Rode south in Race Street, succumbing again to the urge to photograph “my” (because I like it) apple tree. The last, really attenuated, shriveled apple was still there, but the real attraction was the incredible bloom.
The flowering trees along Race Street were full of blooms and the tree leaves were still small and light green–loved the prolongation of early spring that the cooler temperatures provided.
At Meadowbrook got off of Discovery II near the garden plots to walk toward the soft path through the prairie. Stopped at the little wooden bridge to get a view of McCullough Creek, with the little waterfall over the fallen tree.
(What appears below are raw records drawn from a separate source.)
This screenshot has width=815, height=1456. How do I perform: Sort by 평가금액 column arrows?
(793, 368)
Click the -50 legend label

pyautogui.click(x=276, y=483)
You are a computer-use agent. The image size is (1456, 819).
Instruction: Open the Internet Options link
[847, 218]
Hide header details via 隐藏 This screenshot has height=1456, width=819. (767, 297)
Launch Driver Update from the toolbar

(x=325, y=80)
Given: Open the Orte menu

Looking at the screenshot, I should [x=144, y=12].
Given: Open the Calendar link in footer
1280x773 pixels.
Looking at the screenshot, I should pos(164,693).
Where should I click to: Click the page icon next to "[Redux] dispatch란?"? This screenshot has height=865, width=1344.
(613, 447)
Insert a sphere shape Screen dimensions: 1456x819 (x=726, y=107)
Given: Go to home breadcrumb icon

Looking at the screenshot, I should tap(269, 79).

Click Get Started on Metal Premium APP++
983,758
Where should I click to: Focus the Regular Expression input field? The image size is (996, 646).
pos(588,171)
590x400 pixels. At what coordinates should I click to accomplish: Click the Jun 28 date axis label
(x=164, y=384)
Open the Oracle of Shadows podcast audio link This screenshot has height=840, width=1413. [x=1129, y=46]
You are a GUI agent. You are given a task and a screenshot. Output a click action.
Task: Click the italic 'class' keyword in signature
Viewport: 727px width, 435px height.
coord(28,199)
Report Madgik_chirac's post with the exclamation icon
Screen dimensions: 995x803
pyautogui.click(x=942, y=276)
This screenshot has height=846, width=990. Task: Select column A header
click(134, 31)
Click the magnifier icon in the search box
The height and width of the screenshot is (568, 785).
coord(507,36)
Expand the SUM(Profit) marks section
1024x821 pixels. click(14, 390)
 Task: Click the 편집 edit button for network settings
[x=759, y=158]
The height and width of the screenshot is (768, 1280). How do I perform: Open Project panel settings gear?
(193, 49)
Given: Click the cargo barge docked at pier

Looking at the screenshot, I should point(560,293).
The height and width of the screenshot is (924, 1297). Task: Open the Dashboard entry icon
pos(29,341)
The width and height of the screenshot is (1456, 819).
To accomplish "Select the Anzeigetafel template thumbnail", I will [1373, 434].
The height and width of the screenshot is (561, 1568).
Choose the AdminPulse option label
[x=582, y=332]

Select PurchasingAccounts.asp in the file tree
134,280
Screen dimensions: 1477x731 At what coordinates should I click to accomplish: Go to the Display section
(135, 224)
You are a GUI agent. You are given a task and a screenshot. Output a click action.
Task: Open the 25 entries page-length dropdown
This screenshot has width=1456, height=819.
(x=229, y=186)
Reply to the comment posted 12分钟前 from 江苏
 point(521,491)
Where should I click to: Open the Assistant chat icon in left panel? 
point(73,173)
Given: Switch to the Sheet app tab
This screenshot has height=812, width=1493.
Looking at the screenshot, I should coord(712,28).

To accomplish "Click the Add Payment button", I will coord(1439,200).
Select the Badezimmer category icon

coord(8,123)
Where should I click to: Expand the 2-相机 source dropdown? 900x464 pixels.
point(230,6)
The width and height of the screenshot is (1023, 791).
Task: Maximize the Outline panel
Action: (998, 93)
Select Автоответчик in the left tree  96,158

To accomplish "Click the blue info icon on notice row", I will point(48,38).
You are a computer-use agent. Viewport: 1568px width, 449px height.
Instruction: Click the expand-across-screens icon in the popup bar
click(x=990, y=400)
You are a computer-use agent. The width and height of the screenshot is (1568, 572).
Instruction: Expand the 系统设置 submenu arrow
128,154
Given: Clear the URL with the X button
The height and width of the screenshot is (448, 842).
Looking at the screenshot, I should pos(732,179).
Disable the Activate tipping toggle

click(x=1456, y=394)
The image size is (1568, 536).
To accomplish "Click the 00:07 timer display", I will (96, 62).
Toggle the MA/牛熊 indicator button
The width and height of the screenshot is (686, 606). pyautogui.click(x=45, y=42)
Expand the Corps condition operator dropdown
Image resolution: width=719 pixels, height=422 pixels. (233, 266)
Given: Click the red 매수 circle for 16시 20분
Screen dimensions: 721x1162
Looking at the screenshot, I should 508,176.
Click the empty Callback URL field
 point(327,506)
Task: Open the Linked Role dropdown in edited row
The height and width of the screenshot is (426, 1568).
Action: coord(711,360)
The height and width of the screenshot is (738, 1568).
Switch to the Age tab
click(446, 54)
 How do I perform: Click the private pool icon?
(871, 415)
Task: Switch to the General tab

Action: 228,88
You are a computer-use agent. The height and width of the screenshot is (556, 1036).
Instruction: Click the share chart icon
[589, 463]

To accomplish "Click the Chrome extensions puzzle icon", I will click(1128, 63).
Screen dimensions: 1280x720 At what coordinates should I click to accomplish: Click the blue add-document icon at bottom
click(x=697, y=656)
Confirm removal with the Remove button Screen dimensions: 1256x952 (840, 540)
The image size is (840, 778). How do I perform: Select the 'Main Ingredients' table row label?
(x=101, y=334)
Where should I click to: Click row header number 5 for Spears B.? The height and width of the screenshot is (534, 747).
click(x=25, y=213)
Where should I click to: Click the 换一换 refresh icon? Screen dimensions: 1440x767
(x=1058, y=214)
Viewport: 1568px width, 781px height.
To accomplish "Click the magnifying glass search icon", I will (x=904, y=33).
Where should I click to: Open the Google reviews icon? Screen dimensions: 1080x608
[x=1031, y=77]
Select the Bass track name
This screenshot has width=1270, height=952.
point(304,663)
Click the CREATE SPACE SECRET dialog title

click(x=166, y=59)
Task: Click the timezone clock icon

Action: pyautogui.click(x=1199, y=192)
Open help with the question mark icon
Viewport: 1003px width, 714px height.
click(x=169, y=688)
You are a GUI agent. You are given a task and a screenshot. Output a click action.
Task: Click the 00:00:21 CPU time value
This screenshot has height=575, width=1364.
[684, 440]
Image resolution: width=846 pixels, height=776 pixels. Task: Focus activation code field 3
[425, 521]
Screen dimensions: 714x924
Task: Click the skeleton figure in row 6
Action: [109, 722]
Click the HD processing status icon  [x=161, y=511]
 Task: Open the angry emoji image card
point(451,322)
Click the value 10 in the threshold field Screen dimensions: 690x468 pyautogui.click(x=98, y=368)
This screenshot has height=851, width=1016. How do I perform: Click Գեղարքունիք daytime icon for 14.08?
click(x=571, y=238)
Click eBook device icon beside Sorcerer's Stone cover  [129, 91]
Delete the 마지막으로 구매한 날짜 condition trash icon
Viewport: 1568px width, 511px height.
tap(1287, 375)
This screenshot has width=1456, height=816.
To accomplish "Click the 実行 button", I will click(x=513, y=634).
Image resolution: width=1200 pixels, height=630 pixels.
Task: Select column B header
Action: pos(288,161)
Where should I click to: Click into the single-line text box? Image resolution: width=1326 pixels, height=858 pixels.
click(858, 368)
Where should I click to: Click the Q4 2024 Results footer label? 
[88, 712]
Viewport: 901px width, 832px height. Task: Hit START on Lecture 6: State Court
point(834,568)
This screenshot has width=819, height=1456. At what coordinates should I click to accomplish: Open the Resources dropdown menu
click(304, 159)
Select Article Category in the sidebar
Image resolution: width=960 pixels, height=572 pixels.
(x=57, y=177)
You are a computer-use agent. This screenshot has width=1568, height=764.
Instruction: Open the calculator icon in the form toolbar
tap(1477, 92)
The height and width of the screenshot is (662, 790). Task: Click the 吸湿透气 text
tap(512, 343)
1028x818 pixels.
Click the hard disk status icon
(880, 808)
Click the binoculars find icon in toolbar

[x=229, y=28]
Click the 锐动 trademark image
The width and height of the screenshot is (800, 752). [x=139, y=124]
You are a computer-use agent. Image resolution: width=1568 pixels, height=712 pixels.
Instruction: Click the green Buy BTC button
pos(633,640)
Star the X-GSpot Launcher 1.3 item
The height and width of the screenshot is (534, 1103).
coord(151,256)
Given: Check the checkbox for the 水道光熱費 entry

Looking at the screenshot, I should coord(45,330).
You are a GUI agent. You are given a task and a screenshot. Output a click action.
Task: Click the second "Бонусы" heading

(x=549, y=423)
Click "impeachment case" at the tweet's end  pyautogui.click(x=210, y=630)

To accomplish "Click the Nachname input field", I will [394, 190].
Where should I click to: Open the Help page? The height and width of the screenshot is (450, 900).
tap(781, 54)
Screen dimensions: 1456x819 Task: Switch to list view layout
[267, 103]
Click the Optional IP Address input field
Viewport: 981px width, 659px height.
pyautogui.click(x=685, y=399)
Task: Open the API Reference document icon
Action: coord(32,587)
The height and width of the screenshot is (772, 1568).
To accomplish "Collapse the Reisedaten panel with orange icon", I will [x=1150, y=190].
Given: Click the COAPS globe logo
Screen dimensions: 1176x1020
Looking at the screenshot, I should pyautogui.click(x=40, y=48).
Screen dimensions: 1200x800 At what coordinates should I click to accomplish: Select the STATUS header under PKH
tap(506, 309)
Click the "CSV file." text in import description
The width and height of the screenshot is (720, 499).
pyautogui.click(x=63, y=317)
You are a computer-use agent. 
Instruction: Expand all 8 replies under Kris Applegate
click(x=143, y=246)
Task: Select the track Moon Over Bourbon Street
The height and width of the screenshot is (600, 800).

Spotted some leaves on the left (north, more or less) side of the path that could have been shooting stars, and sure enough, they were.
Nearby, though, were more plants, with whole leaves and buds, and then also an open flower!
Looked to the left and right as I proceeded along the path to check for plants in other places and found some on the left, between the first patch and one on the right I’d seen for several years. The first one was pinkish, this last was white.
Back on the paved path, took a turn into the short loop and on to the the Richardson wildflower walk, where the woodland phlox (Phlox divaricata) were just starting to bloom.
The phlox with their gorgeous blue asterisks of flowers were as pleasant to see as the shooting stars, though they are much more common and don’t provoke quite as much anticipation and detailed following of their distribution and development.
Another spring woodland flower I found in bloom a little way down the path was Jacob’s ladder (Polemonium reptans), the blooms of which also were a beguiling blue.
Noticed two plants of them, fewer than there were last year and many fewer than in years previous. Repeated observation of nature makes one aware of change and loss (ask any botanist!), of how it never is quite the same from one year to the next. Like all of life, one can never take the scene for granted or expect to see it again but only appreciate what is here now.
On the way home stopped to take in the glory of crab and apple trees, fully loaded with fresh blooms, against the blue sky.